Blockchain Security Opens Opportunities for IoT Growth

Ethereum blockchain stores identities of IoT devices with BLE and NFC chips for greater security, interoperability.

A screenshot showing Chronicled's participation as of last Friday.

A screenshot showing Chronicled’s participation as of last Friday.

San Francisco’s Chronicled has announced the launch of an open registry for the Internet of Things (IoT) with the aim of building out better interoperability and security for IoT devices.

According to Chronicled, the new open registry is initially focused on classifying and organizing devices that are embedded with BLE and NFC microchips.

“Chip companies, physical IP creators and brands can now register and verify their BLE and NFC chips on a public blockchain,” said Chronicled CEO Ryan Orr. “These tamper proof chips can be ordered today and are already being deployed in consumer goods.”

For the growing legions of product developers interested in adding IoT functionality to their devices, Chronicled’s registry could be a solution to one of the IoT’s biggest pitfalls, interoperability. As it stands now, most companies are developing their own siloed chip registries, making it very difficult for third parties to develop ancillary devices that could augment or even enhance other products. Now, some companies might want to preserve their ability to be the sole developers of cool new extensions for a device, but there is merit in allowing a third party to create a killer app that a product development team may have never considered.

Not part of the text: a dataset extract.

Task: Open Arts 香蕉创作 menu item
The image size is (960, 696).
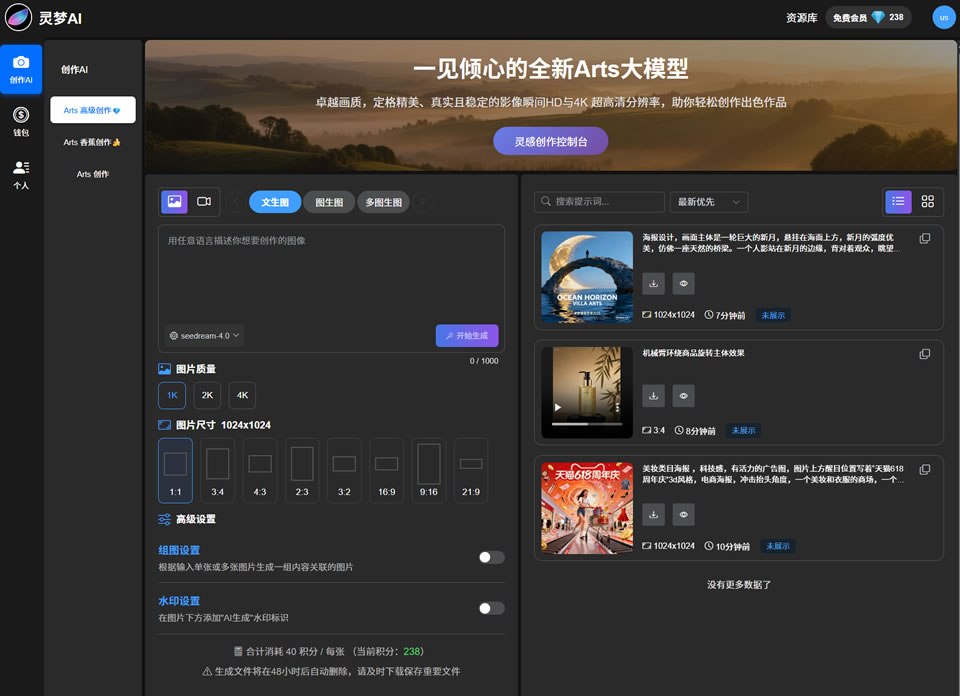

With open-source tools, users will be able to “register chips to the blockchain, associate chips with physical products and build apps with smartphone scan and authentication functionalities,” said Maurizio Greco, Chronicled’s CTO. All of the tools needed to add a device to the registry, including starter kits, SDKs and a registry explorer, can found at

As of this writing, Chronicled’s new registry has amassed 6,244 “things” in its registry. Though the company only has 11 participants so far, it’s likely that the registry’s number will grow given the number of product developers, both large and small, who could benefit from greater IoT interoperability.